To start this let’s consider the following: One day at lunchtime, a friend of yours tells you that they forgot their lunch, and were hoping that you would share some of yours. You are happy to share. A few days later, the same thing happens, and a few days after that, it happens again. A pattern has started, and you are considering packing more food on a permanent basis. What would make you keep sharing, and what would make you stop sharing?

The first question to ask is: are they having a real need? In other words, are they really either forgetting their lunch or don’t have enough food? If the answer to this is yes, then we as Christians should continue to share, at the same time letting someone who can help them more permanently know.

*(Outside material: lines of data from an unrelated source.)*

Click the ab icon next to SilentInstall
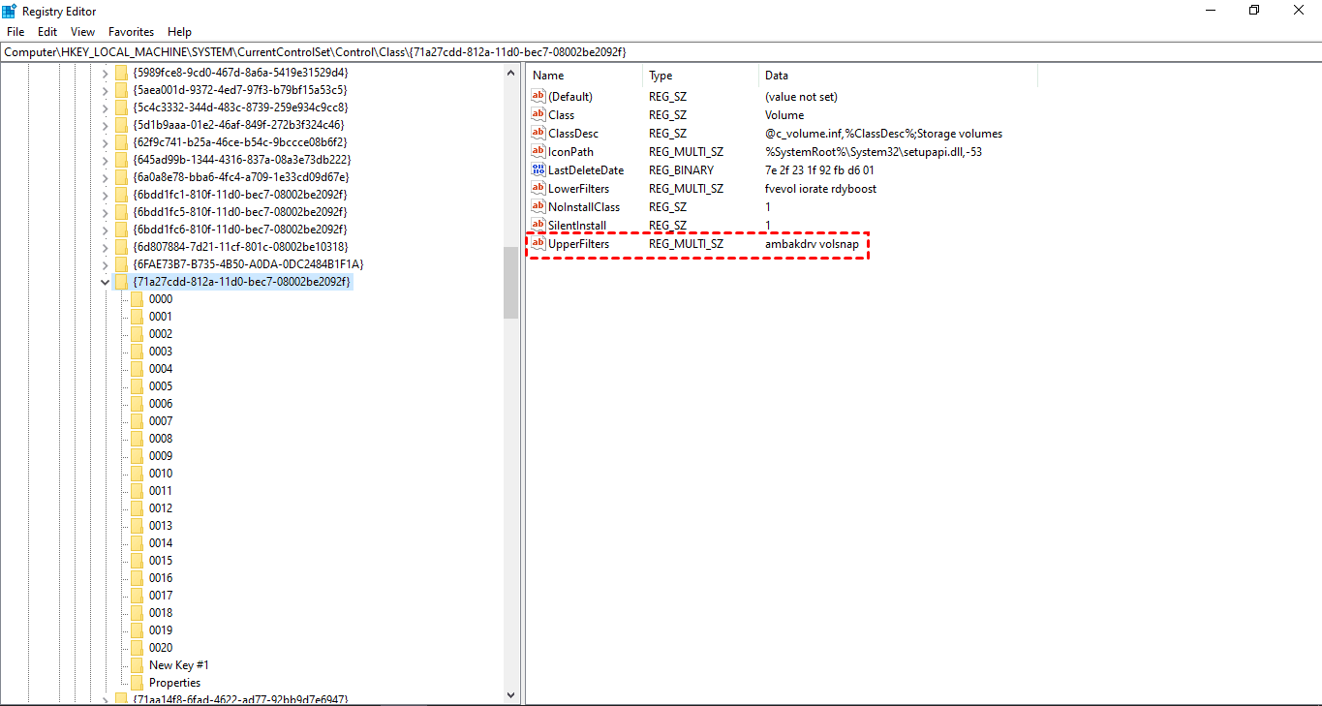 [538, 225]
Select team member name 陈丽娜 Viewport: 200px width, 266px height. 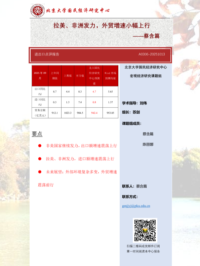[148, 145]
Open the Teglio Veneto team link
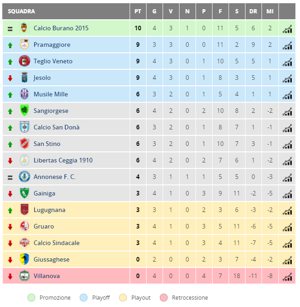 [x=53, y=61]
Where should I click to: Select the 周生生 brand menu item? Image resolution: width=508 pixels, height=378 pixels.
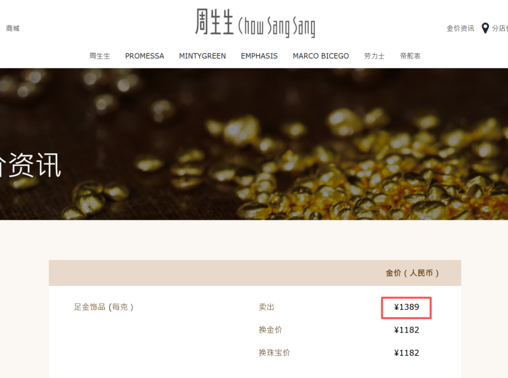(100, 56)
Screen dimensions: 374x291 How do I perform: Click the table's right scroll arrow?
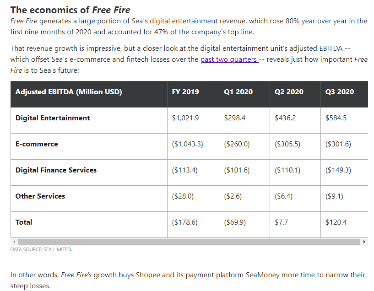(364, 242)
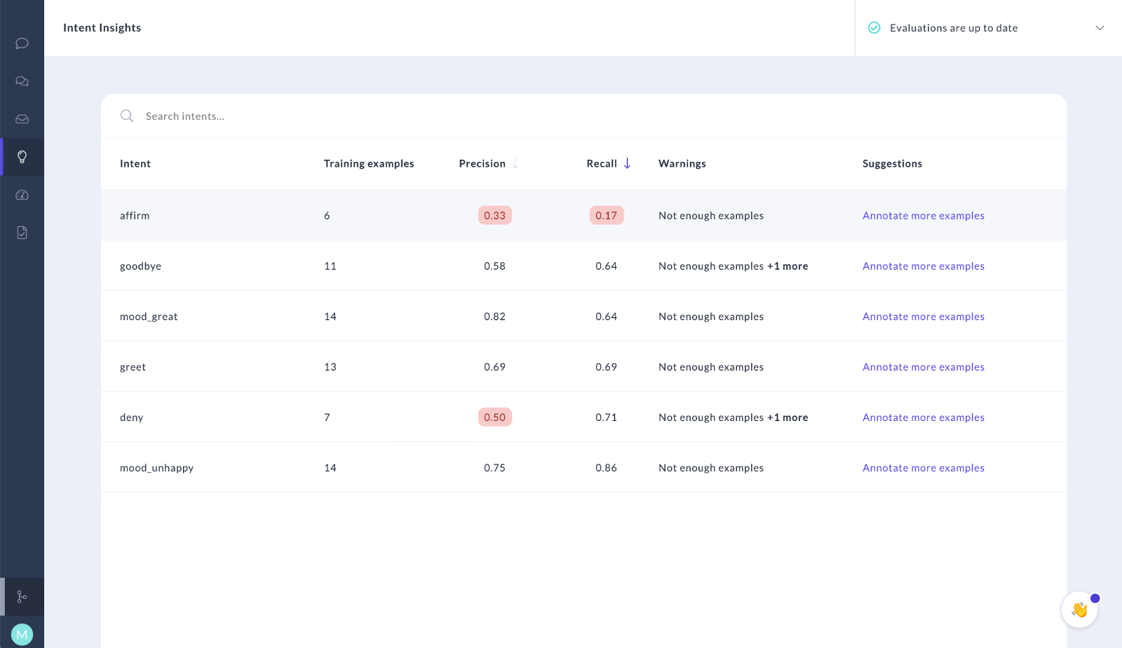1122x648 pixels.
Task: Open the version control branch icon
Action: (22, 596)
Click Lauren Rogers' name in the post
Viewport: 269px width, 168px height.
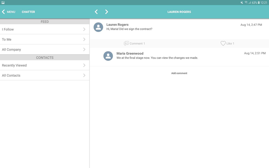117,25
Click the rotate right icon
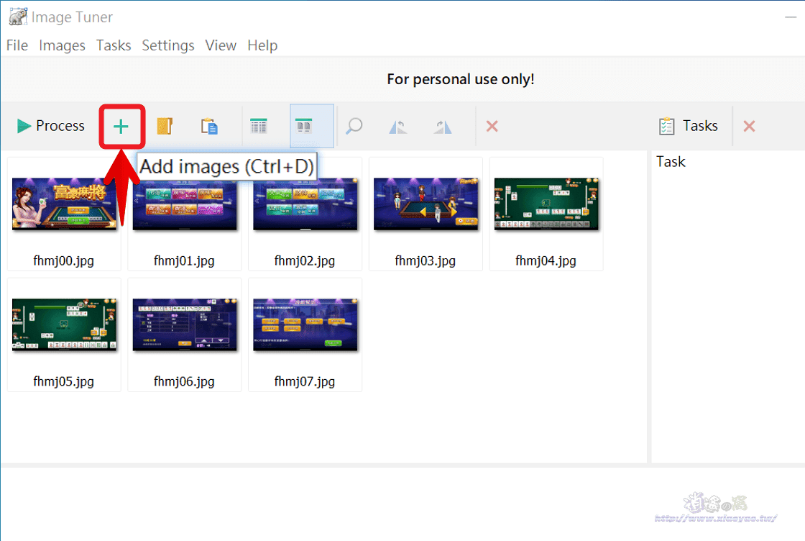The height and width of the screenshot is (541, 805). point(443,127)
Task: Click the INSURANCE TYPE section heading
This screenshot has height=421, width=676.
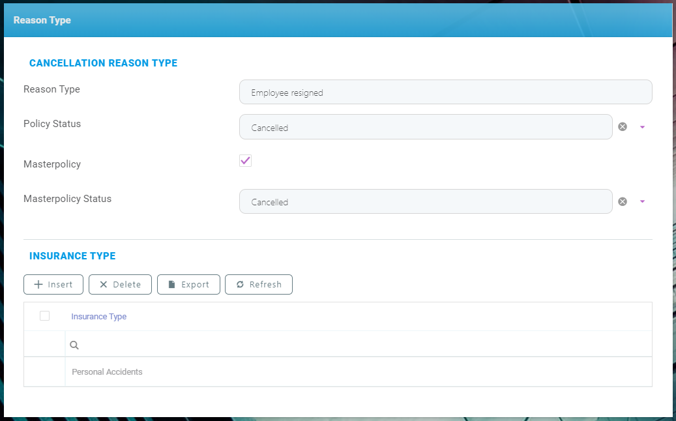Action: point(72,256)
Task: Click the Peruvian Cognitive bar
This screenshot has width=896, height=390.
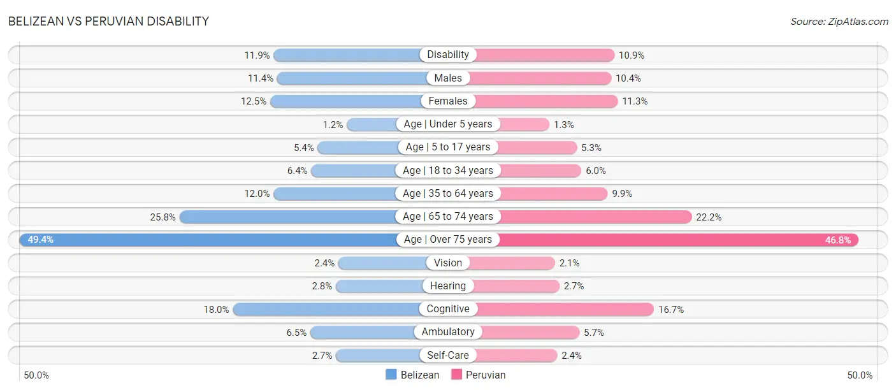Action: (551, 309)
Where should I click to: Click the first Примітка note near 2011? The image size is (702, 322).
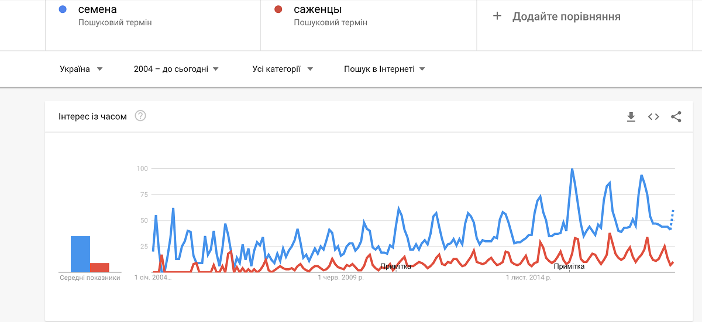396,266
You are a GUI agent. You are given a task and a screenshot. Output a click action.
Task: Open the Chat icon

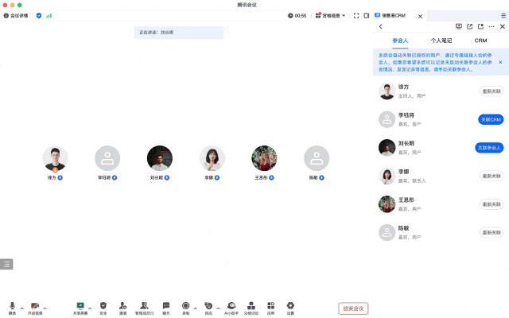[x=166, y=307]
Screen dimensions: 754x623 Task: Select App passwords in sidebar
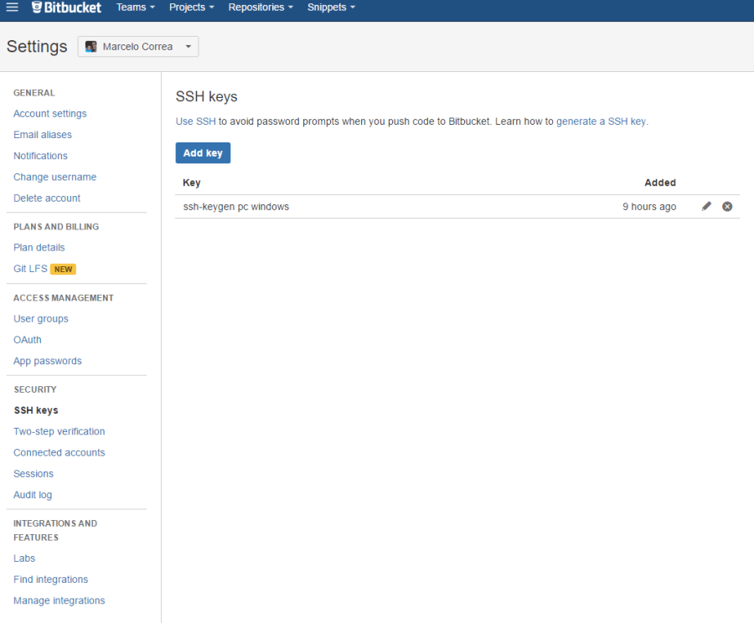pos(48,362)
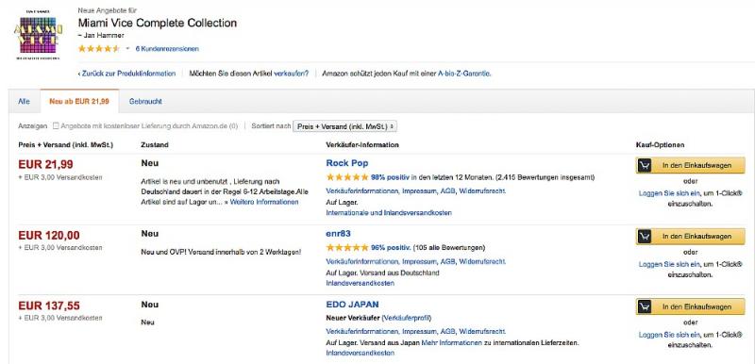Expand Weitere Informationen on the Rock Pop offer

pos(264,202)
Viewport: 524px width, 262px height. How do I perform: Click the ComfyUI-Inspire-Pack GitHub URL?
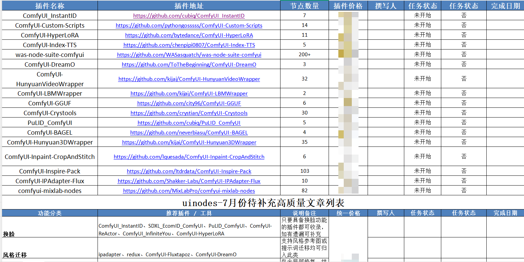[189, 171]
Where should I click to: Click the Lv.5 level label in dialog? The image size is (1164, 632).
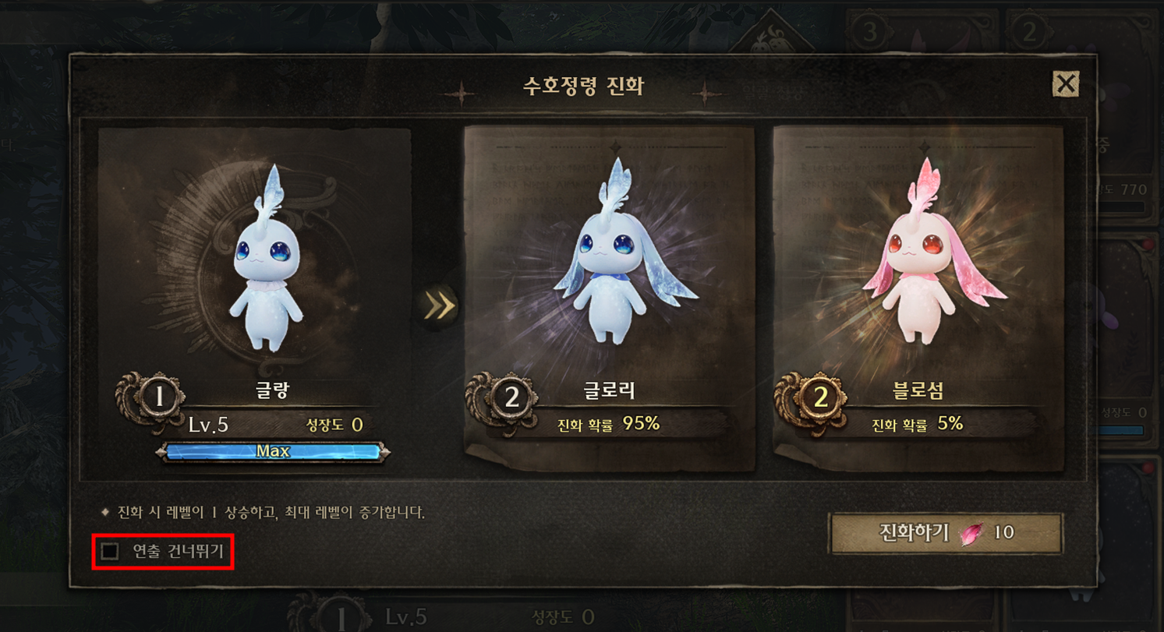click(209, 425)
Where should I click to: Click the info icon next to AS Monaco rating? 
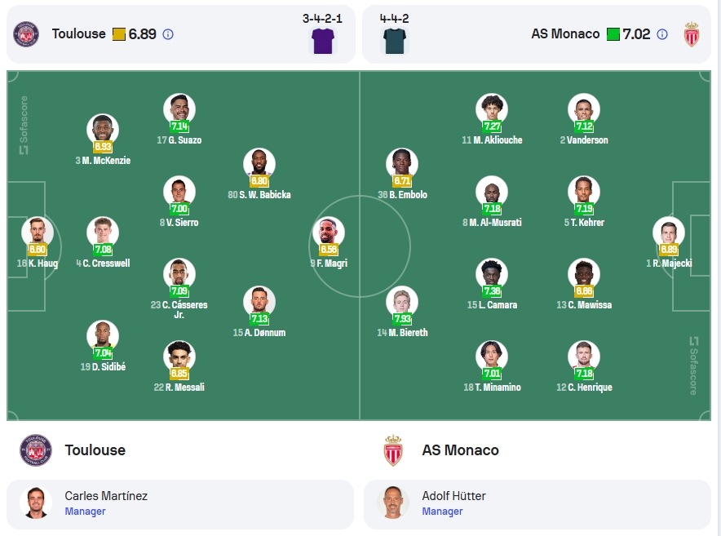[662, 34]
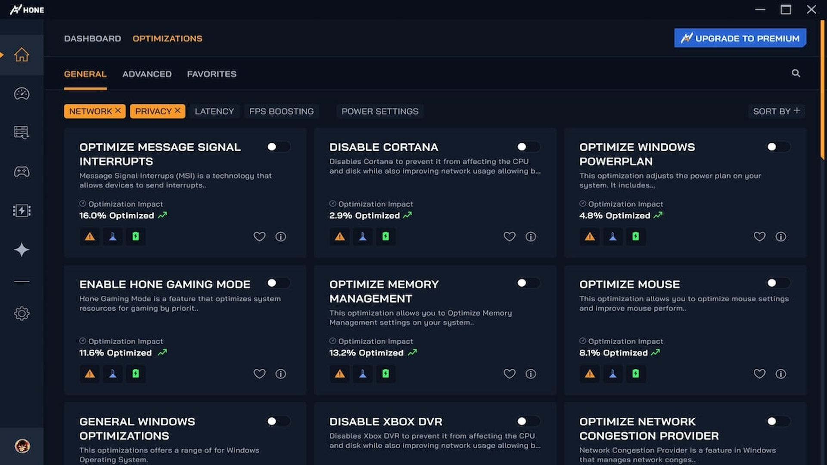View info for Disable Cortana optimization
827x465 pixels.
click(531, 236)
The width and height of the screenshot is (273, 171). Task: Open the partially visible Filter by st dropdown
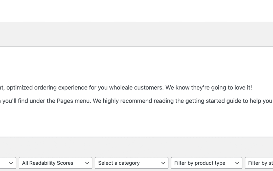pyautogui.click(x=259, y=163)
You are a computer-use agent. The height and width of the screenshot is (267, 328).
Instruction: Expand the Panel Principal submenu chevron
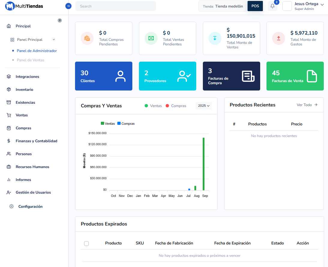[53, 40]
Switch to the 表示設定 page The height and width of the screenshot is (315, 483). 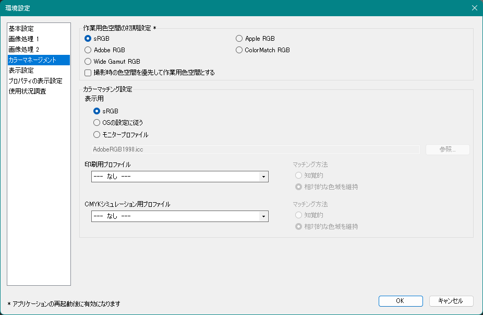click(21, 71)
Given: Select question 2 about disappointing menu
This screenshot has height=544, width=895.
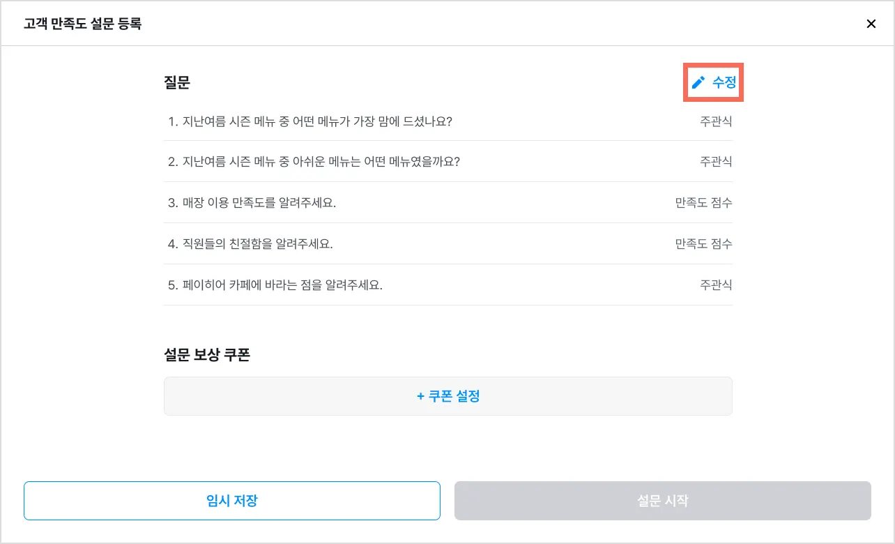Looking at the screenshot, I should click(x=314, y=162).
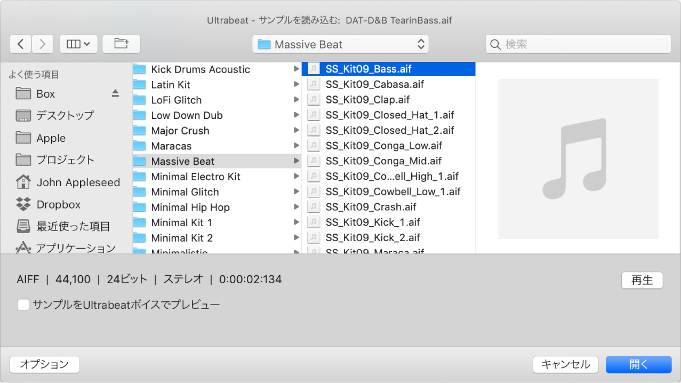The image size is (681, 383).
Task: Open the Massive Beat location dropdown
Action: [x=340, y=44]
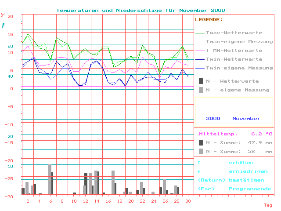Viewport: 281px width, 211px height.
Task: Click the light gray precipitation bar at day 17
Action: [x=113, y=182]
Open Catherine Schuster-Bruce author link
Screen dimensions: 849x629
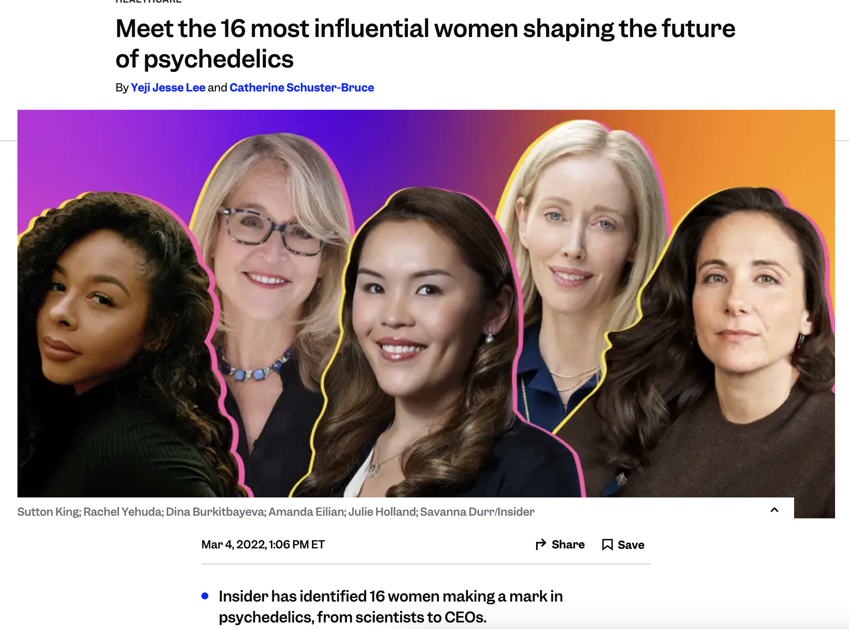tap(302, 88)
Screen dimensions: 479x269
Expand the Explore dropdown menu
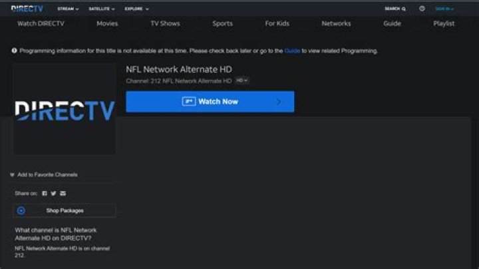pos(136,9)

If they don’t have a real need, the next question is: why are they asking you to share? The answer to this is probably that they have decided that your lunch tastes better or something of that sort.

The last thing to consider is: what are we going to do? The first thing is to gently let them know that you will not let them manipulate you any more, and then stand by your decision. Being nice to people doesn’t mean that we should let them walk all over us. We are to give to those who need it. Jesus himself said that he came to heal the sick, not the healthy.

Whether or not we can have non-Christian friends is a question that is asked because people are dragged down much easier than they are pulled up. This means that it is easier for someone to pull you away from Christ than for you to pull them to him. I think that the answer to this is simple. You can have non-Christian friends, but you should not make them your best friends that you do everything with.